Delimited text files
In a delimited text file, each line contains a record. The columns are separated by a delimiter character. In cases where a field may contain the delimiter character, it may be quoted or escaped.
The two most common variants of delimited text formats are CSV (Comma Separated Values) and TSV (Tab Separated Values). In CSV files, columns are separated by a comma. Fields that contain commas or newline characters are quoted using double quote characters. When a quoted field itself contains double quote characters, they are replaced with two successive double quotes. In TSV files, the tab character is used as the column delimiter. Tab characters are not allowed inside fields in standard TSV format.
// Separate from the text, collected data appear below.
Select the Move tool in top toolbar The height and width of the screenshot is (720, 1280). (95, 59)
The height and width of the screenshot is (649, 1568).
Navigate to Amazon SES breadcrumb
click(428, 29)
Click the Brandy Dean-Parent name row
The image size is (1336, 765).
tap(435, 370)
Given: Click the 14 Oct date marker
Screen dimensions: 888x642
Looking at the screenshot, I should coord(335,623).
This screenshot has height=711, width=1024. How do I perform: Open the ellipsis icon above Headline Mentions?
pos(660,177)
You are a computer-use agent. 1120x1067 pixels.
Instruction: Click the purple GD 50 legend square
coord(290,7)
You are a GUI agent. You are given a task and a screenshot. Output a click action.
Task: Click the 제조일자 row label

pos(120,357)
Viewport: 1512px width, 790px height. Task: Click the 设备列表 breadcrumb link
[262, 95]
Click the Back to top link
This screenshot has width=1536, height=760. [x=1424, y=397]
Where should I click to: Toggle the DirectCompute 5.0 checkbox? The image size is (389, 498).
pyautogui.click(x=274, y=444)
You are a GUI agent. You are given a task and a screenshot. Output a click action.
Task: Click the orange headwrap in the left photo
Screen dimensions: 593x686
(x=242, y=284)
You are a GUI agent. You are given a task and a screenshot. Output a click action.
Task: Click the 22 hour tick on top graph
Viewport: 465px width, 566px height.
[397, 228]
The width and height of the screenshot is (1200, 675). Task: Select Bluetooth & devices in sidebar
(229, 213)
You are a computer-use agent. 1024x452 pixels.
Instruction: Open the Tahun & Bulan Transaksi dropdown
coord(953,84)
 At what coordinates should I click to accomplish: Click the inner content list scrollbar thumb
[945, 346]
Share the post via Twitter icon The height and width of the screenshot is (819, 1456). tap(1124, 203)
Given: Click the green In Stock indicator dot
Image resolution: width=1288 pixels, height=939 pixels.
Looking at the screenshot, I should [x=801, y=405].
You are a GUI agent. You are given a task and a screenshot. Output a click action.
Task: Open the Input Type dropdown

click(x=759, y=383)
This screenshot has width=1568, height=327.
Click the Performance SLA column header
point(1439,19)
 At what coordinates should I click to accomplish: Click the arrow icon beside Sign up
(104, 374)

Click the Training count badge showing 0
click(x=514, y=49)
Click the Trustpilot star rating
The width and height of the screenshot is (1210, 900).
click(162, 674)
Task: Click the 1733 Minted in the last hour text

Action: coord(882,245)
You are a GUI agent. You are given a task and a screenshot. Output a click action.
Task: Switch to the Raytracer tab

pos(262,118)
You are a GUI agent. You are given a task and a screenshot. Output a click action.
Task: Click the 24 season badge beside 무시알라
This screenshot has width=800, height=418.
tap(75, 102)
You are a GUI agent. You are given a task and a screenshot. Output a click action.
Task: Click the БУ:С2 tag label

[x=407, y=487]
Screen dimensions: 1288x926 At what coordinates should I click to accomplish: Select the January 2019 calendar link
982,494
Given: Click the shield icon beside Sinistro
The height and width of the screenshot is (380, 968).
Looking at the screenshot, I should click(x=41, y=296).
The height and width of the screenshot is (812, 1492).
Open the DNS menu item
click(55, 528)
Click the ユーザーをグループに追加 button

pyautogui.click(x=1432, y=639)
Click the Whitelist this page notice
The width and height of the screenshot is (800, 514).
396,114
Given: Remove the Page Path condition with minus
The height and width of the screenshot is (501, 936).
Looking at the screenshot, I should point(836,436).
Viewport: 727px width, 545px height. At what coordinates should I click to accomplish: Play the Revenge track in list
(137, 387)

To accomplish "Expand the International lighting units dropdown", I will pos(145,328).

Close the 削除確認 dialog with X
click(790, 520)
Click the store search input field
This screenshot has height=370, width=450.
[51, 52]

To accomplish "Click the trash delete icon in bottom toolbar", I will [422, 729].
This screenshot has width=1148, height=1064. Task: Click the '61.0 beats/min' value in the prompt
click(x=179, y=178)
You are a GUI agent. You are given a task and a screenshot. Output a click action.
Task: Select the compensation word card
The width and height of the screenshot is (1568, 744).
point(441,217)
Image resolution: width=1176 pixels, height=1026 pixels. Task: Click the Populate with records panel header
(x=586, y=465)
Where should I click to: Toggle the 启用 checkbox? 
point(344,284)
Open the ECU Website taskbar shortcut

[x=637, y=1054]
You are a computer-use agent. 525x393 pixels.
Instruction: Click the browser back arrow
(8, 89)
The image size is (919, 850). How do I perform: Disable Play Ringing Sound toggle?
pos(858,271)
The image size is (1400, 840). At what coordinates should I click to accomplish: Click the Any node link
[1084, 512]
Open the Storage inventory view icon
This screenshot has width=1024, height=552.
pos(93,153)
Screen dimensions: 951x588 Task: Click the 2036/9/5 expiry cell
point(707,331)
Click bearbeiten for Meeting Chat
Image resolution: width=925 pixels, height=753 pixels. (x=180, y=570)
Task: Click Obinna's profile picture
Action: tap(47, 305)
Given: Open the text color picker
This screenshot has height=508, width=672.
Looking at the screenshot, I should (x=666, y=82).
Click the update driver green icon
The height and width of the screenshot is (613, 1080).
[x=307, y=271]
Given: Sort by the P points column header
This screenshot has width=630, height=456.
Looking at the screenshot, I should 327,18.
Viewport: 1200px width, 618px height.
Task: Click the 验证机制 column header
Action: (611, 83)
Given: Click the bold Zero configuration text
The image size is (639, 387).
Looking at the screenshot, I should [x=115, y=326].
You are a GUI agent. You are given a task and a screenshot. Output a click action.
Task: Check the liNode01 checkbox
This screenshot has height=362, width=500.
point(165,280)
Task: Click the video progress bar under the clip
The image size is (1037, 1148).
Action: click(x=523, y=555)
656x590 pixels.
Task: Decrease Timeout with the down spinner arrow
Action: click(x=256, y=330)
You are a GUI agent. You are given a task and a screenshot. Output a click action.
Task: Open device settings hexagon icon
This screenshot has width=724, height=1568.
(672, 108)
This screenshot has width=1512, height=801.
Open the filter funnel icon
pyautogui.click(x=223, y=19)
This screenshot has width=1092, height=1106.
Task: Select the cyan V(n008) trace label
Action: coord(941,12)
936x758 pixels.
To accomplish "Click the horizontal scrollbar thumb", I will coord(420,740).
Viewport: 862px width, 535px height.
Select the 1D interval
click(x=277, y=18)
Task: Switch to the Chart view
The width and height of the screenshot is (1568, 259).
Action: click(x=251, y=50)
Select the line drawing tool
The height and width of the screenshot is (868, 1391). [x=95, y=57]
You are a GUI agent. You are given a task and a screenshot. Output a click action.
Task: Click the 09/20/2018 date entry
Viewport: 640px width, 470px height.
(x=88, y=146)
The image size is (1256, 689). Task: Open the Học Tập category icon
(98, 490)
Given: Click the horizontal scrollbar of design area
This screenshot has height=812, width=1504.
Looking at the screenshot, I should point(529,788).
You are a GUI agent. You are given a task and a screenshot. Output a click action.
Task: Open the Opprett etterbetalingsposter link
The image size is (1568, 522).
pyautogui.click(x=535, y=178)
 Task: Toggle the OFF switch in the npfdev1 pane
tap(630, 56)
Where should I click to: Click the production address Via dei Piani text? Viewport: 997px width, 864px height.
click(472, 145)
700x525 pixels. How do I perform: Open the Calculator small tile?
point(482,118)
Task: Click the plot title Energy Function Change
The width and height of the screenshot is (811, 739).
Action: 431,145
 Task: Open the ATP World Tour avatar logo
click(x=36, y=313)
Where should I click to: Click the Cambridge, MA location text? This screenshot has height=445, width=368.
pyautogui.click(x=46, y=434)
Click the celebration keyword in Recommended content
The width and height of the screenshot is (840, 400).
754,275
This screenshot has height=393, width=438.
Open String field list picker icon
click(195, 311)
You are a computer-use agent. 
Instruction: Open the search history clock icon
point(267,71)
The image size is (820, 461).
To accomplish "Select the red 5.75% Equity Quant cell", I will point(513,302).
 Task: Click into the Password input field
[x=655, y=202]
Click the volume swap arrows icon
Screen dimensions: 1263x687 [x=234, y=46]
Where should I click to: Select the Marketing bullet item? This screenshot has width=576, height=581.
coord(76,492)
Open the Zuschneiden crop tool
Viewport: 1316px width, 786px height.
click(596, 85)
Reading and writing delimited text files is implemented by the DelimitedTextFile and DelimitedTextStream classes.
Delimited text options
The DelimitedTextOptions class defines the options available when reading from delimited text files. It inherits from TextOptions, and has several properties in addition to those defined in the TextOptions class. These are listed in the table below:
Property | Description |
---|---|
The character to use to separate columns. The default is a comma. | |
The string to use to end a line. The default is a carriage return plus line feed character. | |
The character to use to separate columns. The default is a comma (,). | |
A QuoteUsage value that specifies when fields should be quoted. The default is AsNeededForColumnType. The possible options are listed later in this section. | |
The character to use when quoting fields. The default is a double quote ("). | |
A QuoteEscapeMethod value that specifies how to handle quote characters inside a quoted field. The default is double. | |
The character to use when escaping a quote inside a quoted field. Any character following the escape character is assumed to be part of the field. The default is the backslash character (\). This value is ignored unless QuoteEscapeMethod is EscapeCharacter. |
The Quote property specifies when a field should be quoted. The possible values are listed below:
Value | Description |
---|---|
Never | Fields are never quoted. This is the default for tab separated values. |
AsNeeded | Every field of every row is scanned individually for the column delimiter, end of line characters, the quote character, and the escape character. If the string representation of the field value contains such a character, then the field is quoted. |
AsNeededForColumnType | A determination is made for each column type whether its values may need to be quoted. If so, the field is always quoted. This is the default for CSV. |
Always | All fields are quoted. |
The value is used when writing files, but also affects reading delimited text files. Being aware of the conditions under which fields may be quoted can speed up the processing of the text.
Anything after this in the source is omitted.